Nouveau règlement concernant les traverses de cours d’eau

Un nouveau règlement provincial entrera en vigueur le 1er mars 2022. Il obligera l’obtention d’une autorisation municipale pour réaliser certaines activités dans la rive, le lit d’un cours d’eau ou une zone inondable. Ce nouveau règlement s’ajoute aux règlementations municipales déjà en vigueur.

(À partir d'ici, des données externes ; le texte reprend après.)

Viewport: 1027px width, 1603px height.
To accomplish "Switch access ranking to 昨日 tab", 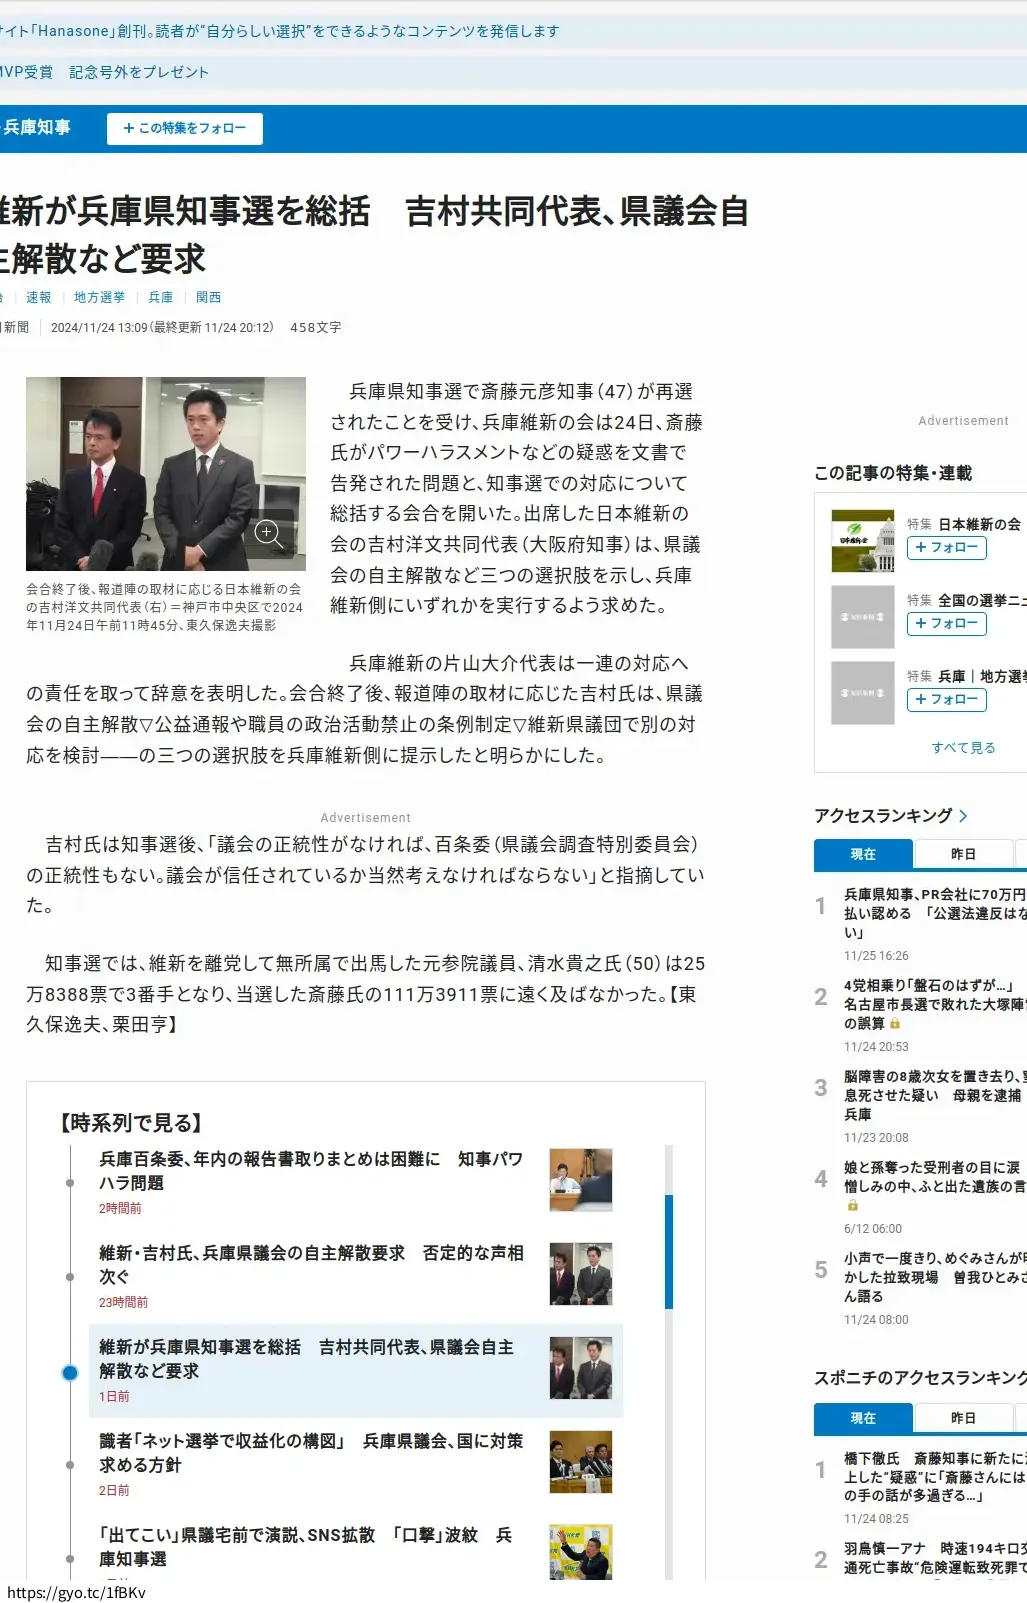I will pos(963,854).
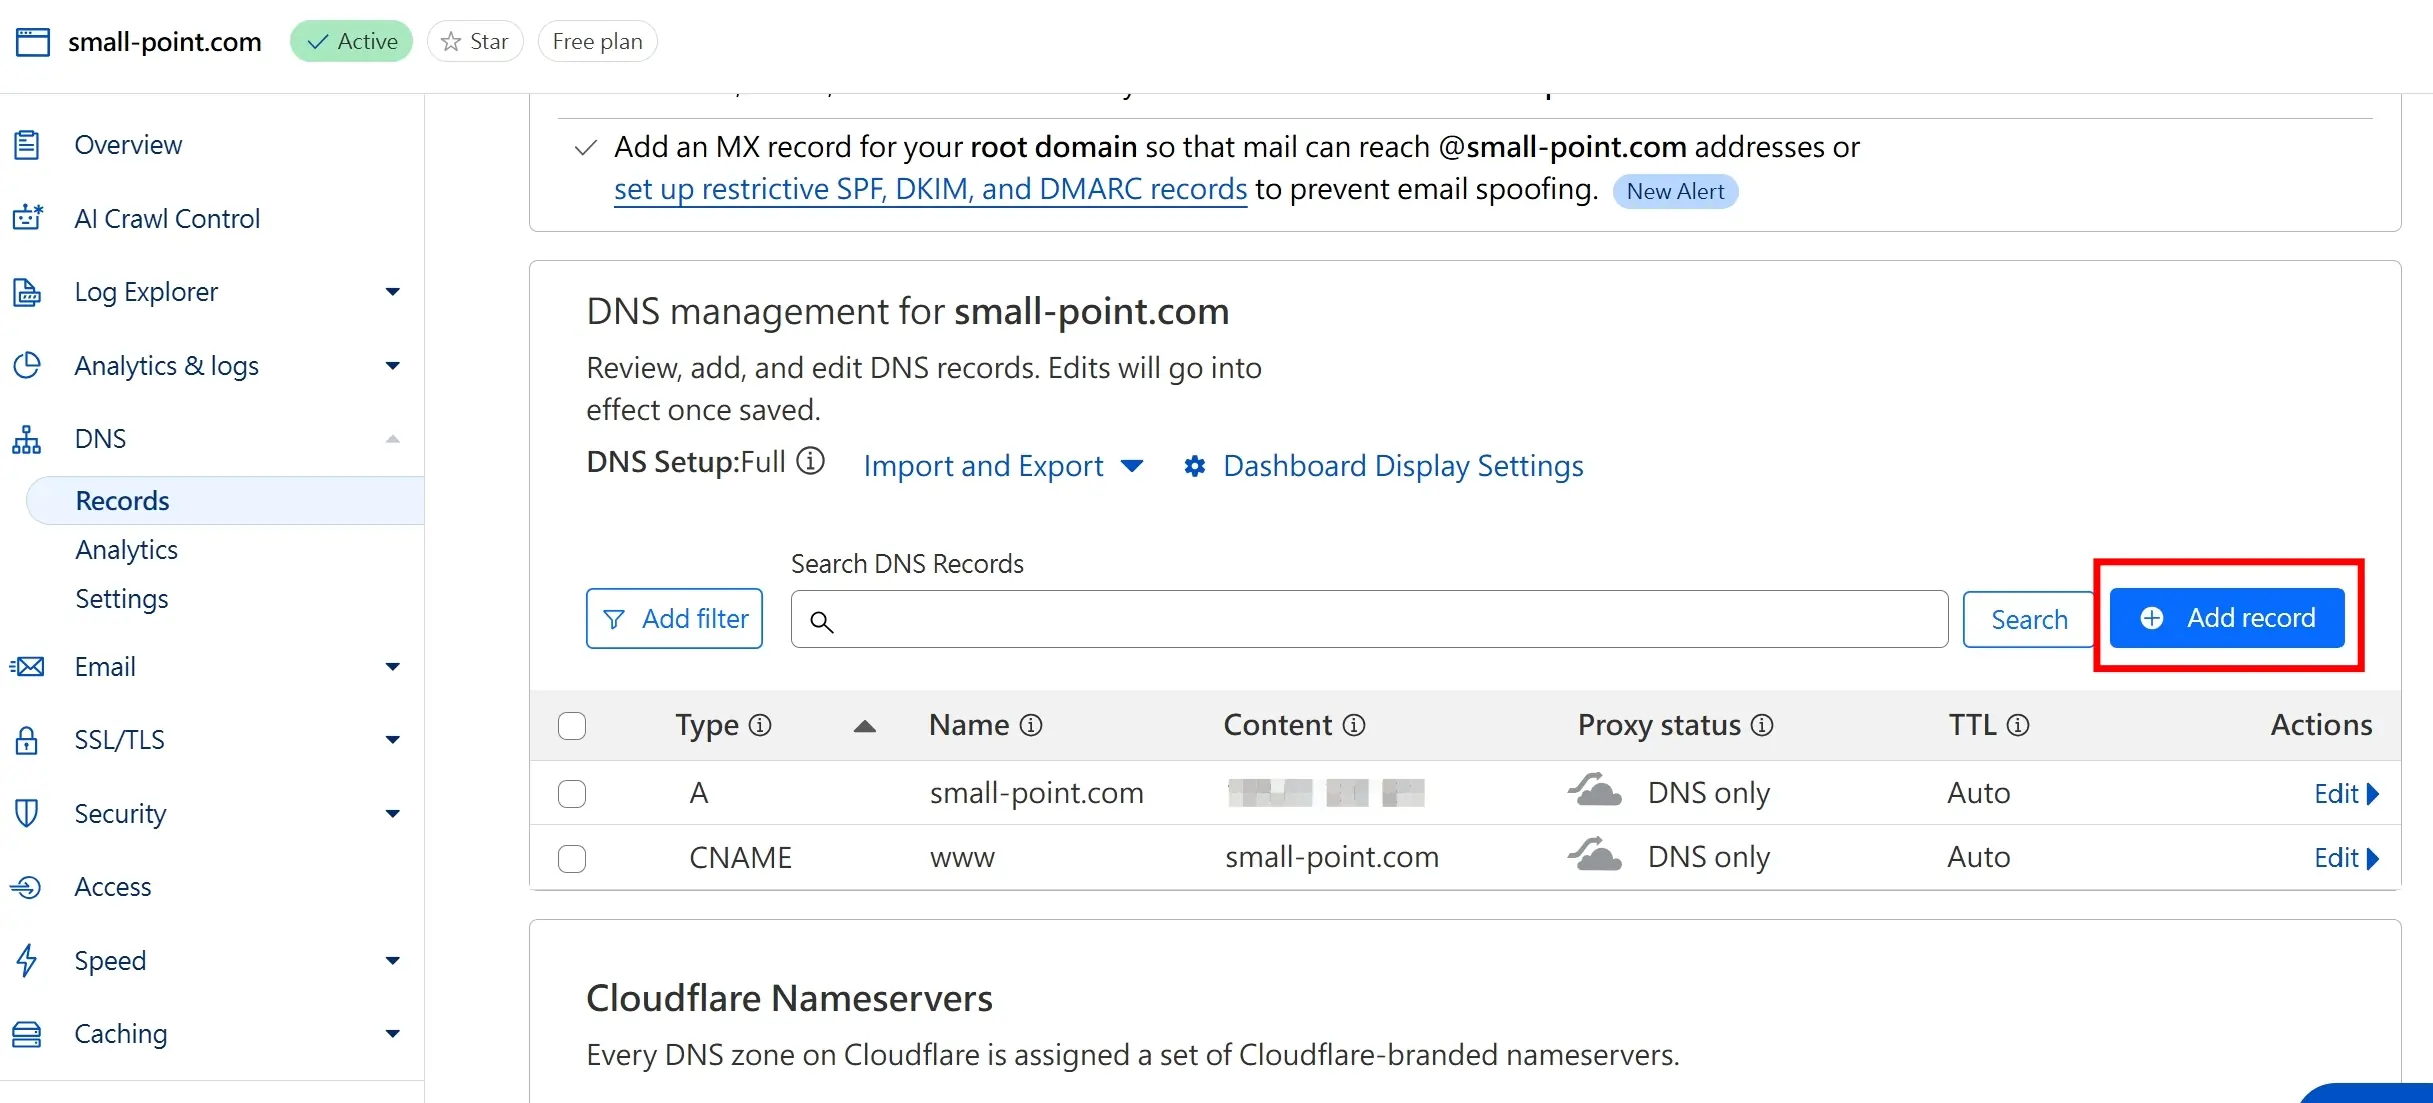Select the CNAME www record checkbox

tap(572, 858)
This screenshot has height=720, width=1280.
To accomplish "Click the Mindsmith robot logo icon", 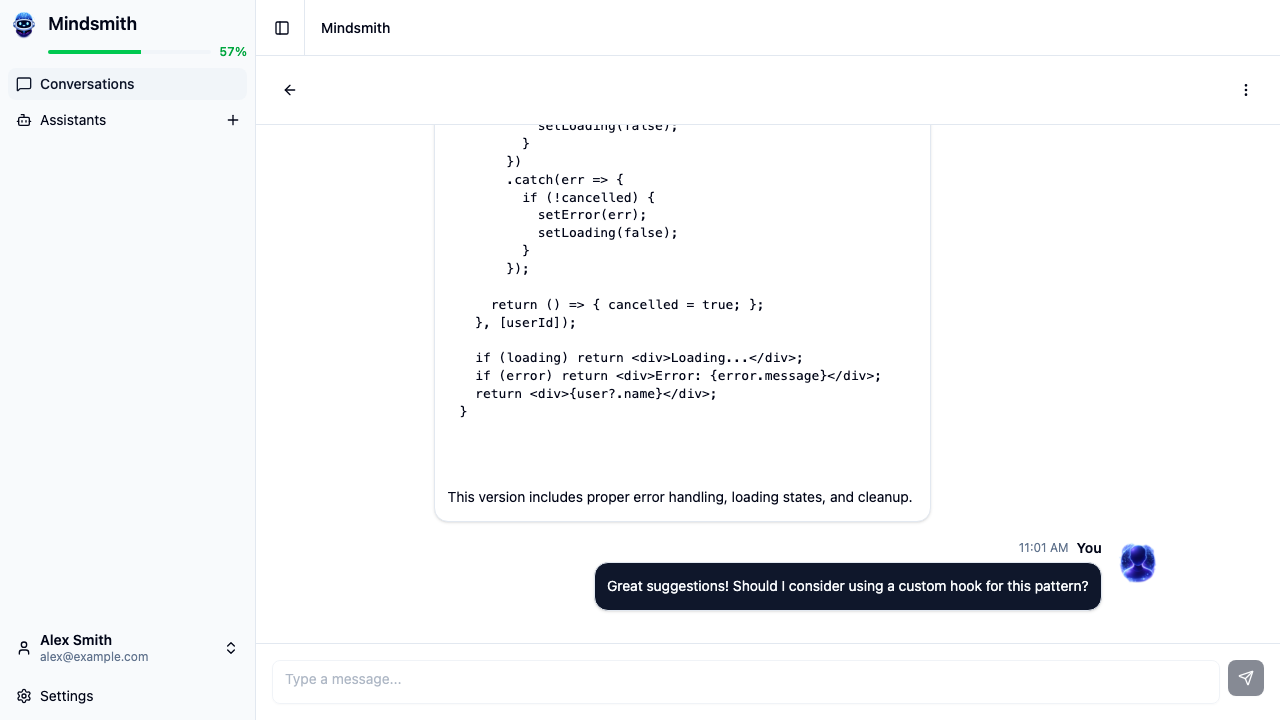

Des demandes de permis et des autorisations municipales seront dorénavant requises avant de réaliser les activités forestières ou acéricoles suivantes :

  • La construction d’un chemin, sa reconstruction, son remplacement, son déplacement et son démantèlement dans toute rive d’un cours d’eau ou d’un lac (mesurant 10 ou 15 mètres de large selon la pente) ou dans une zone inondable identifiée par le gouvernement, la municipalité ou la MRC. L’entretien et la réparation de ce chemin ne sont pas soumis à une autorisation.
  • La construction d’un ponceau d’une ouverture de 1,2 mètre et plus, et de moins de 4,5 mètres.
  • La construction d’une structure, comme un pont, d’une largeur d’au plus 5 mètres pour traverser un cours d’eau, sans appui ni stabilisation dans le littoral.

Certaines activités ne sont pas visées par ce règlement, telles que les sentiers de débardage du bois, l’utilisation d’un chemin temporaire ou d’hiver dans la rive ou une zone inondable et l’installation d’une traverse de cours d’eau temporaire. L’aménagement d’une traverse à gué d’au plus 7 mètres de large n’est pas visée par une autorisation municipale lorsqu’elle est réalisée dans le cadre d’une activité d’aménagement forestier ou acéricole.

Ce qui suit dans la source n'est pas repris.